__Prompt__
All records are to be printed exactly as they appear.

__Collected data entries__
● ● ● ● ● ● ●
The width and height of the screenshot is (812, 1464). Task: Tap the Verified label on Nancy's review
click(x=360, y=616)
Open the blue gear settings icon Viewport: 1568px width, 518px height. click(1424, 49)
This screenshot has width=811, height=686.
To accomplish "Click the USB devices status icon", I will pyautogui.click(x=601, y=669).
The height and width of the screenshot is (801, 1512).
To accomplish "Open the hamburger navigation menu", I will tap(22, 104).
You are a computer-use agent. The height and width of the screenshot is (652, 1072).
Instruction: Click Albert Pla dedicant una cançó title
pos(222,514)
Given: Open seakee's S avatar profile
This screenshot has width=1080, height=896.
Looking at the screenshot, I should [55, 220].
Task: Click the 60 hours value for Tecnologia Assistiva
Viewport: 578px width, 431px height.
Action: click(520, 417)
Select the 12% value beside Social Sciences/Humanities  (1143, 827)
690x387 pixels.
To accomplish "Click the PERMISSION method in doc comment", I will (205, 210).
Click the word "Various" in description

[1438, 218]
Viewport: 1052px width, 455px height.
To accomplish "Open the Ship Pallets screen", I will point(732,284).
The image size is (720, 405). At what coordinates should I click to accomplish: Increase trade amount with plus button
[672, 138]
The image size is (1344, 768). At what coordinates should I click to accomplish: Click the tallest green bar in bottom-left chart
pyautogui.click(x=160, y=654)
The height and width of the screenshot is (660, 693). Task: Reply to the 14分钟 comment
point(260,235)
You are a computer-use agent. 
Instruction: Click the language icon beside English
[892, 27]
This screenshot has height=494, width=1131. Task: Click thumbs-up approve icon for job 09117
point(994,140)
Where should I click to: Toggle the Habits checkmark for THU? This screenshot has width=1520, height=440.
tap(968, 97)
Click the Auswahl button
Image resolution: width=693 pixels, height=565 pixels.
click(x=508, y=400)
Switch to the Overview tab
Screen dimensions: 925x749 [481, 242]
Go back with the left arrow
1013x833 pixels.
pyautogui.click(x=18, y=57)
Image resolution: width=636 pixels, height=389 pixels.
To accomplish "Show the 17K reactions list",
● ● ● ● ● ● ●
__Answer below__
The width and height of the screenshot is (812, 1464). Task: Tap the Verified label on Nancy's review
click(x=360, y=616)
Open the blue gear settings icon Viewport: 1568px width, 518px height. click(1424, 49)
This screenshot has width=811, height=686.
To accomplish "Click the USB devices status icon", I will pyautogui.click(x=601, y=669).
The height and width of the screenshot is (801, 1512).
To accomplish "Open the hamburger navigation menu", I will tap(22, 104).
You are a computer-use agent. The height and width of the screenshot is (652, 1072).
Instruction: Click Albert Pla dedicant una cançó title
pos(222,514)
Given: Open seakee's S avatar profile
This screenshot has width=1080, height=896.
Looking at the screenshot, I should [55, 220].
Task: Click the 60 hours value for Tecnologia Assistiva
Viewport: 578px width, 431px height.
Action: click(520, 417)
Select the 12% value beside Social Sciences/Humanities  (1143, 827)
690x387 pixels.
To accomplish "Click the PERMISSION method in doc comment", I will (205, 210).
Click the word "Various" in description

[1438, 218]
Viewport: 1052px width, 455px height.
To accomplish "Open the Ship Pallets screen", I will point(732,284).
The image size is (720, 405). At what coordinates should I click to accomplish: Increase trade amount with plus button
[672, 138]
The image size is (1344, 768). At what coordinates should I click to accomplish: Click the tallest green bar in bottom-left chart
pyautogui.click(x=160, y=654)
The height and width of the screenshot is (660, 693). Task: Reply to the 14分钟 comment
point(260,235)
You are a computer-use agent. 
Instruction: Click the language icon beside English
[892, 27]
This screenshot has height=494, width=1131. Task: Click thumbs-up approve icon for job 09117
point(994,140)
Where should I click to: Toggle the Habits checkmark for THU? This screenshot has width=1520, height=440.
tap(968, 97)
Click the Auswahl button
Image resolution: width=693 pixels, height=565 pixels.
click(x=508, y=400)
Switch to the Overview tab
Screen dimensions: 925x749 [481, 242]
Go back with the left arrow
1013x833 pixels.
pyautogui.click(x=18, y=57)
Image resolution: width=636 pixels, height=389 pixels.
To accomplish "Show the 17K reactions list",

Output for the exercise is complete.